– Заинтересованный свидетель… – он умело выделил слово «заинтересованный».
Губы Аланы шевельнулись – но я не разобрала слова.
– Когда начались убийства? – я прищурилась, как заправский допросчик. Лейтенант смотрел сквозь меня:
– В последние дни весны.
– Я пойду к судье, – мягко отстранив руки Аланы, я шагнула вперед. – Я пойду к бургомистру… Пусть меня спросят. Я поклянусь жизнью, что человек по имени Луар Солль не совершал тех ужасных преступлений, в которых его обвиняют. Мало того, что он по природе своей не в состоянии быть убийцей – но в последние дни весны он был далеко, и я кровью поклянусь, что это так! – я говорила все громче, и губы мои тряслись.

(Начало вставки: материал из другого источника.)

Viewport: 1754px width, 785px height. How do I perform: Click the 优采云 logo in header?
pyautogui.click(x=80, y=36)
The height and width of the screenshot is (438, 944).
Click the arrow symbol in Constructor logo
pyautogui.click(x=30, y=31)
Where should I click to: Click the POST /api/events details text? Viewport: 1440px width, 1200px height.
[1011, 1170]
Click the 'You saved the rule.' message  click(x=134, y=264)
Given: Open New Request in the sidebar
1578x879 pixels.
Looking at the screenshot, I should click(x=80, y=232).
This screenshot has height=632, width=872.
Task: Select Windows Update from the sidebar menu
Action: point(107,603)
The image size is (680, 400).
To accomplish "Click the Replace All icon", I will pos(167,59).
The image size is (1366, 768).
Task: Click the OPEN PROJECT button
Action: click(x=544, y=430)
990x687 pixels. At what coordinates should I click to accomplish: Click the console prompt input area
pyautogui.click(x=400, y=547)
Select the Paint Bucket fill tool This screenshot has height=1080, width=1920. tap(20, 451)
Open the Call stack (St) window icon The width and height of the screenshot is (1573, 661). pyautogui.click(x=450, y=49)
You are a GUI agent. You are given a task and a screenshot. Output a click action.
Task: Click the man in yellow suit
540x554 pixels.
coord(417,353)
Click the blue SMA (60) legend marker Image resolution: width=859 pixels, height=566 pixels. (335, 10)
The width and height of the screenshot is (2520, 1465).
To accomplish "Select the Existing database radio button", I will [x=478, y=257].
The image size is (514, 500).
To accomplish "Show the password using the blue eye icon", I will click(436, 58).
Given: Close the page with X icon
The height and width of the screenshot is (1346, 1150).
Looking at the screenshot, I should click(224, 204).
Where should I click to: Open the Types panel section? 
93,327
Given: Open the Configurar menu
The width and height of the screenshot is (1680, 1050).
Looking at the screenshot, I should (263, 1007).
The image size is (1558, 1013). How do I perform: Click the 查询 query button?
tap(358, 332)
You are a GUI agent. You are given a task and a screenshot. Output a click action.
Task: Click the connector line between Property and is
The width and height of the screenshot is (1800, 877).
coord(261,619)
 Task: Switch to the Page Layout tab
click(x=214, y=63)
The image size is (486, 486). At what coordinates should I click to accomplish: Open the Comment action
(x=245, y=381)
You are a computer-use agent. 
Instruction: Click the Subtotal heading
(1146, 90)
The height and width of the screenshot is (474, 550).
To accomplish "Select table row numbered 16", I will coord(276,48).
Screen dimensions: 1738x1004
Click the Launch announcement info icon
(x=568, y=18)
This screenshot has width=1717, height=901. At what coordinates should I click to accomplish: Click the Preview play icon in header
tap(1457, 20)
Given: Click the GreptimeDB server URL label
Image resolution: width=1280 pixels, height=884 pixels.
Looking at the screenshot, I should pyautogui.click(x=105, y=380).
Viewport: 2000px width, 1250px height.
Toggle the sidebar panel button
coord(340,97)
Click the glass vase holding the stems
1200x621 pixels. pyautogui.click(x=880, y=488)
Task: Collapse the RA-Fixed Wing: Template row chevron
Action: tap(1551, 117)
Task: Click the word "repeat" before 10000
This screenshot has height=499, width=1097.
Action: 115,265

Лейтенант помолчал. Отвернулся:
– Мне приказано взять преступника… Не мое дело судить, виновен он или нет.
– Возьмите меня с собой, – я ухватила лейтенанта за рукав. – Сейчас же. Я всем докажу… Пусть меня пытают. Я покажу под пытками. Ну?
Он стряхнул мои руки:
– Не мое дело. Если даже полковник Солль считает, что он виновен…
По неслышной команде стражники вскочили в седла. Я чувствовала взгляд Тории; он походил на зависшую в воздухе мертвую птицу.
– Он невиновен!
– Должен предупредить вас, госпожа, – лейтенант обращался к Тории, – что в случае, если господин Луар появится здесь, следует немедленно дать знать… в город. Властям. Я рассчитываю на… ваше благоразумие.
Тория медленно кивнула – так, будто слуга просил ее о двухдневном отпуске.
– Он невиновен!!
Всадники вихрем вылетели за ворота – а я бежала за лошадью лейтенанта и даже запустила вслед ссохшимся комком земли, но, конечно, промахнулась…
Я еще долго выкрикивала посреди дороги грязные ругательства – когда поняла вдруг, что за спиной у меня кто-то стоит. Подавилась очередным проклятием; не оборачиваясь, поняла, кто это.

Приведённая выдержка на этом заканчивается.